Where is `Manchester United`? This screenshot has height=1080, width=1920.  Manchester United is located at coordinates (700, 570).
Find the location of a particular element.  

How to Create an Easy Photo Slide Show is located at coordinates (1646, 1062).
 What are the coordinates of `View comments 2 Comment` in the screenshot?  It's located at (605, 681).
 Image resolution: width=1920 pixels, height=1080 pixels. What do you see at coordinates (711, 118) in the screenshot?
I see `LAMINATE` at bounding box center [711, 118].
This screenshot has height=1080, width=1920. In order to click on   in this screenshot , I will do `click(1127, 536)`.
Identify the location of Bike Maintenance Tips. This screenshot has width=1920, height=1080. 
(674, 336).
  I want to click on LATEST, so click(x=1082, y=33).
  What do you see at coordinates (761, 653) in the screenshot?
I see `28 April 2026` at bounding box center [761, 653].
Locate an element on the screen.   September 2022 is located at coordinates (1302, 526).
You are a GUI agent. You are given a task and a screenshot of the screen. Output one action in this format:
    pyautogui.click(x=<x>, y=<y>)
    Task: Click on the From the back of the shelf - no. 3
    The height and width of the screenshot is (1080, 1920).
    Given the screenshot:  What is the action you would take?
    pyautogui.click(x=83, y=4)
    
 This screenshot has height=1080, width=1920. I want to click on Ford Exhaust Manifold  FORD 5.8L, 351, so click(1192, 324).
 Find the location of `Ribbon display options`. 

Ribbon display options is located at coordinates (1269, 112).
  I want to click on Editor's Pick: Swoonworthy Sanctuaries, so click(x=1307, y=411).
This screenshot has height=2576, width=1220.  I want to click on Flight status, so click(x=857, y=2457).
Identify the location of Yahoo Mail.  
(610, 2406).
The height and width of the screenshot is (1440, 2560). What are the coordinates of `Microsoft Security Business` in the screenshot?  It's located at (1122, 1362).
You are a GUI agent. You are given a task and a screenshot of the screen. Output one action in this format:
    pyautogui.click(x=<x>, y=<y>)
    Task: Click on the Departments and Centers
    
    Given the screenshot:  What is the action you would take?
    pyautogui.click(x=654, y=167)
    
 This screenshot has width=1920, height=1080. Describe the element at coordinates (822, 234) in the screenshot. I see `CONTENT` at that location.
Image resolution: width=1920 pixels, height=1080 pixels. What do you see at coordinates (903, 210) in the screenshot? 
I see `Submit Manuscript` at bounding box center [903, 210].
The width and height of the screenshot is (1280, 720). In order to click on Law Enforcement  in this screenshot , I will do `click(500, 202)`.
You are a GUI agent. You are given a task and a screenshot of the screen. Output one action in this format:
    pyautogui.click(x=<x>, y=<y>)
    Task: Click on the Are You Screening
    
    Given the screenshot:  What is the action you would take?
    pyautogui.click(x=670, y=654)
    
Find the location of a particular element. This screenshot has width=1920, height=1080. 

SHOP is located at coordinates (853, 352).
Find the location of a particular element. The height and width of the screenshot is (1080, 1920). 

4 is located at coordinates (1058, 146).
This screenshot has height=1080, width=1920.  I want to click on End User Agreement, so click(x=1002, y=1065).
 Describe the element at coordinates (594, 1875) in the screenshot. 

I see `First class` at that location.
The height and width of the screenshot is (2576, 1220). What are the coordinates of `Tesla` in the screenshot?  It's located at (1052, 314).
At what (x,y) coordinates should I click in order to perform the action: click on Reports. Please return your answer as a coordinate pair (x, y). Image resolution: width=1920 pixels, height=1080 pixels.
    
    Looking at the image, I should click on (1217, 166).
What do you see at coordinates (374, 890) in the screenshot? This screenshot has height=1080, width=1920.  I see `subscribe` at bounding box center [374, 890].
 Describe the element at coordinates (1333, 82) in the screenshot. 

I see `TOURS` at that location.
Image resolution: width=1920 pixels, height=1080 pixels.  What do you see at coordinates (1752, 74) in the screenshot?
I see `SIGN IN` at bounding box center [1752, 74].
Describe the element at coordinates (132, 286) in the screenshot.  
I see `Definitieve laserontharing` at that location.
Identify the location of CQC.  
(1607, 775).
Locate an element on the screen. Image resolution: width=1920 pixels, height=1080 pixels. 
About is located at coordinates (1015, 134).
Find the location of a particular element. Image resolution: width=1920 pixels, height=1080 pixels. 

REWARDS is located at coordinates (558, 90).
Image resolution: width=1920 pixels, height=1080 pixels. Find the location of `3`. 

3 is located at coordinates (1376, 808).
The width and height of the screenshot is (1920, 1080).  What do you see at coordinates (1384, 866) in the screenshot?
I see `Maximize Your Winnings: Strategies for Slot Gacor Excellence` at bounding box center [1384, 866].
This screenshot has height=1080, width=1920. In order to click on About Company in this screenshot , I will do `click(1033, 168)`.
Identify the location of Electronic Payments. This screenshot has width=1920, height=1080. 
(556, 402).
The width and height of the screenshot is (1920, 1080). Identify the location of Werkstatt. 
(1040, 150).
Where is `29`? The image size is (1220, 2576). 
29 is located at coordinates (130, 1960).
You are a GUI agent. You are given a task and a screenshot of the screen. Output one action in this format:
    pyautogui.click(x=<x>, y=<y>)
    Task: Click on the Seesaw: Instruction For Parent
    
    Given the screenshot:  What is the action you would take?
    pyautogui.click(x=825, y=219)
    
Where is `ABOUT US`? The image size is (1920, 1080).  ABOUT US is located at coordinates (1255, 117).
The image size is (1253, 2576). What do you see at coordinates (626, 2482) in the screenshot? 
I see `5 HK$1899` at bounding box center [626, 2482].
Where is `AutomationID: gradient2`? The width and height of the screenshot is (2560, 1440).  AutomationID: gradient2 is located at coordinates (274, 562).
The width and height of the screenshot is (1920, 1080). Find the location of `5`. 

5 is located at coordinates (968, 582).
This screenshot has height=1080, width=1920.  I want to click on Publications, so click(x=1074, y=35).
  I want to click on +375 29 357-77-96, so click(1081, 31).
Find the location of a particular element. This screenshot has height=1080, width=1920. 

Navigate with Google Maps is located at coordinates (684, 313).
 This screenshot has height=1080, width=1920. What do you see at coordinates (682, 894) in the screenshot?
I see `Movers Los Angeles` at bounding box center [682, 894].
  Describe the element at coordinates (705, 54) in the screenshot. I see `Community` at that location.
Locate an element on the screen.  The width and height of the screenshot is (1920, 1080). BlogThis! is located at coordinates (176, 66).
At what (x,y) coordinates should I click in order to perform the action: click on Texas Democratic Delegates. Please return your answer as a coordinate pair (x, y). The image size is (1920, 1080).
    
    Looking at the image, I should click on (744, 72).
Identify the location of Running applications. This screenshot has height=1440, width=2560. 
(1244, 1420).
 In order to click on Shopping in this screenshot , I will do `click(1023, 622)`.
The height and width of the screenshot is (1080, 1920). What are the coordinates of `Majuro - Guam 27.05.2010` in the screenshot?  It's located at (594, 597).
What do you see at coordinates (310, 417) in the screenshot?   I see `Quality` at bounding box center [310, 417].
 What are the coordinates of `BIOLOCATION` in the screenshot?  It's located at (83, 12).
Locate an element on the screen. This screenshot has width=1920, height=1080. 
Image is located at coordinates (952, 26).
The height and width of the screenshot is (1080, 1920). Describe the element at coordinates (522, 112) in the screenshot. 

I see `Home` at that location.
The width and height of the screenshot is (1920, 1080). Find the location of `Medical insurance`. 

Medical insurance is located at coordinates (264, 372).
____
Output the lines above, from the one containing "coordinates (1255, 117)." through the one containing "I want to click on +375", as a numbered list without any blank lines.

1. Where is `ABOUT US`? The image size is (1920, 1080).  ABOUT US is located at coordinates (1255, 117).
2. The image size is (1253, 2576). What do you see at coordinates (626, 2482) in the screenshot? 
3. I see `5 HK$1899` at bounding box center [626, 2482].
4. Where is `AutomationID: gradient2`? The width and height of the screenshot is (2560, 1440).  AutomationID: gradient2 is located at coordinates (274, 562).
5. The width and height of the screenshot is (1920, 1080). Find the location of `5`. 
6. 5 is located at coordinates (968, 582).
7. This screenshot has height=1080, width=1920.  I want to click on Publications, so click(x=1074, y=35).
8.   I want to click on +375 29 357-77-96, so click(1081, 31).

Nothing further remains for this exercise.